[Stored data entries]
* * * * * * * * *

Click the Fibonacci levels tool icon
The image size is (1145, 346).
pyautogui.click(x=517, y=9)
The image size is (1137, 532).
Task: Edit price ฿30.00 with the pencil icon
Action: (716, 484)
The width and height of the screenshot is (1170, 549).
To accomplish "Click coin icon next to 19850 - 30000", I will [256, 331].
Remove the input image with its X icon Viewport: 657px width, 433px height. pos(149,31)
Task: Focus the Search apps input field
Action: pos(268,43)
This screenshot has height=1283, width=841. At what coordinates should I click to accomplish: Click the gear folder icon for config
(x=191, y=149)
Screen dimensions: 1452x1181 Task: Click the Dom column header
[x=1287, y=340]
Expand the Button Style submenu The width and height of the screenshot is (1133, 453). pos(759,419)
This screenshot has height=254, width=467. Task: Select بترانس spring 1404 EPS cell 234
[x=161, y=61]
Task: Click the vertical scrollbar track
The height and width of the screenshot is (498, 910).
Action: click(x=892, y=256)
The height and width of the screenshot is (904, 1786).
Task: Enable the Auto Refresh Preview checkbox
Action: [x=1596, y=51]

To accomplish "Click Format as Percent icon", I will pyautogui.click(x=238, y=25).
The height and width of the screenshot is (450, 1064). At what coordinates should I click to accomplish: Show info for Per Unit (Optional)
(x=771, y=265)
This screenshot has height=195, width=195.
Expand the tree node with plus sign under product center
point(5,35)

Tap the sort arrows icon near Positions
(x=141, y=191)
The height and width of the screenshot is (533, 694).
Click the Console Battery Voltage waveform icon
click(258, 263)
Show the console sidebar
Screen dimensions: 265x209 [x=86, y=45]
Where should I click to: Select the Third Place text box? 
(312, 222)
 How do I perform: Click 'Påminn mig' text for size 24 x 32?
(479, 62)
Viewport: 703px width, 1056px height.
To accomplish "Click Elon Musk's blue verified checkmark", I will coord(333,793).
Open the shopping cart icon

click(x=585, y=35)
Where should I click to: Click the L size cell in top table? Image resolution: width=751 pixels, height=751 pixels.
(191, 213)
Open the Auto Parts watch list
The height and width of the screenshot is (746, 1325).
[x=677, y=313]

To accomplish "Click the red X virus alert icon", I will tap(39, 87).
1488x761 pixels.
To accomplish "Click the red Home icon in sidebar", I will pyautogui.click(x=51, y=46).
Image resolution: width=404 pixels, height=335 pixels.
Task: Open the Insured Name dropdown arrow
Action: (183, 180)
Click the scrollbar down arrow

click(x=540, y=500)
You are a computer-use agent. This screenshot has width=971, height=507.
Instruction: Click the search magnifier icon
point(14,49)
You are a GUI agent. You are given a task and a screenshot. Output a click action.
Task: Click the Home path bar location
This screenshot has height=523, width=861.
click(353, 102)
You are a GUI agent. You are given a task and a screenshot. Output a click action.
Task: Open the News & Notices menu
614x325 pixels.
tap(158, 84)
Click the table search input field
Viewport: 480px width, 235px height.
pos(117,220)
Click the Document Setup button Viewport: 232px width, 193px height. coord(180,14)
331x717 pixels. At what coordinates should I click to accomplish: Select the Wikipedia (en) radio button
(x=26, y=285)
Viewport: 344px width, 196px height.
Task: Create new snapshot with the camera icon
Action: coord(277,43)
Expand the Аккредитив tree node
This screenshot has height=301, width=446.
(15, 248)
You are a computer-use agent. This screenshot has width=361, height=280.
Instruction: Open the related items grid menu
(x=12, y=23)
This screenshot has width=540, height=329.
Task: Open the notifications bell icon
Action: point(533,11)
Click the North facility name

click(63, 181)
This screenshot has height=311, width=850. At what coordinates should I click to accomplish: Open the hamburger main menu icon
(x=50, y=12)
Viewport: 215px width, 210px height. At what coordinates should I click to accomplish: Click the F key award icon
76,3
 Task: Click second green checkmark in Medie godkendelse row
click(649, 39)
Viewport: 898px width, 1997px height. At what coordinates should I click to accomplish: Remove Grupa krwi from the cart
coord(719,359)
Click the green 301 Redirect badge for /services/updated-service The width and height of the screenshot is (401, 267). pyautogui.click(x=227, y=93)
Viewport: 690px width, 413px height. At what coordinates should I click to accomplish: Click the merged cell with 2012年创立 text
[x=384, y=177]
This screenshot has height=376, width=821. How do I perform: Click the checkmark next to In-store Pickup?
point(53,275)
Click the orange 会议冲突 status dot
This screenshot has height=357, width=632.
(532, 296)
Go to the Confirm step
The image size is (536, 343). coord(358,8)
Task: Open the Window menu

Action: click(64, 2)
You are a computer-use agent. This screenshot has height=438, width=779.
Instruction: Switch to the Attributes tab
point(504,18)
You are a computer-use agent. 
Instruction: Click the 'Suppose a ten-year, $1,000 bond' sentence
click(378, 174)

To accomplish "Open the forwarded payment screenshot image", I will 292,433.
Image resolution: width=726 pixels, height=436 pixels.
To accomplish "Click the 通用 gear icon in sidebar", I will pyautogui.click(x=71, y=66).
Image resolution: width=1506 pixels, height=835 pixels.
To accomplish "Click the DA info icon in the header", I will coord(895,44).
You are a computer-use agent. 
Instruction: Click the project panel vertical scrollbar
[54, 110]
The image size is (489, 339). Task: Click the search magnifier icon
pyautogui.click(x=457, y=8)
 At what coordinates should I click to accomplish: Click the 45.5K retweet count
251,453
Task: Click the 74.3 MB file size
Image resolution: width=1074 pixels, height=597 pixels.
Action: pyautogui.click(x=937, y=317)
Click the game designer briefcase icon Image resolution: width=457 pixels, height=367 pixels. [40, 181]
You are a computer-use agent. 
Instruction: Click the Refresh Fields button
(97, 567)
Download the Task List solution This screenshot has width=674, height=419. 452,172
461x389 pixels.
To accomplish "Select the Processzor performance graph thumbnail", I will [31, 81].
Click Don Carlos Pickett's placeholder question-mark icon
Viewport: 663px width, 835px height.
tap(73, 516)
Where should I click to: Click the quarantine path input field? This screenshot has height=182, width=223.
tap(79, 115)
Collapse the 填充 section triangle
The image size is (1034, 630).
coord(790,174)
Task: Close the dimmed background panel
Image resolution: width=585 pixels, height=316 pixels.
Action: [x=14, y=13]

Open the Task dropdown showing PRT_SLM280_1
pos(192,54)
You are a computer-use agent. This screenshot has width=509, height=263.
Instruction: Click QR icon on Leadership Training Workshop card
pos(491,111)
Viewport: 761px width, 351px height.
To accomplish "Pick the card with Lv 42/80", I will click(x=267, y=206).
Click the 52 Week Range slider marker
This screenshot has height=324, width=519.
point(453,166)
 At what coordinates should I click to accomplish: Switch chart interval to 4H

* * * * * * * * *

WHAT NEEDS TO BE DONE | Starting with the line above that holds "Viewport: 480px width, 235px height." and stopping with the line that holds "Click the Document", reproduce each line exactly, omitting all other lines.

WRITTEN SOLUTION |
Viewport: 480px width, 235px height.
pos(117,220)
Click the Document Setup button Viewport: 232px width, 193px height. coord(180,14)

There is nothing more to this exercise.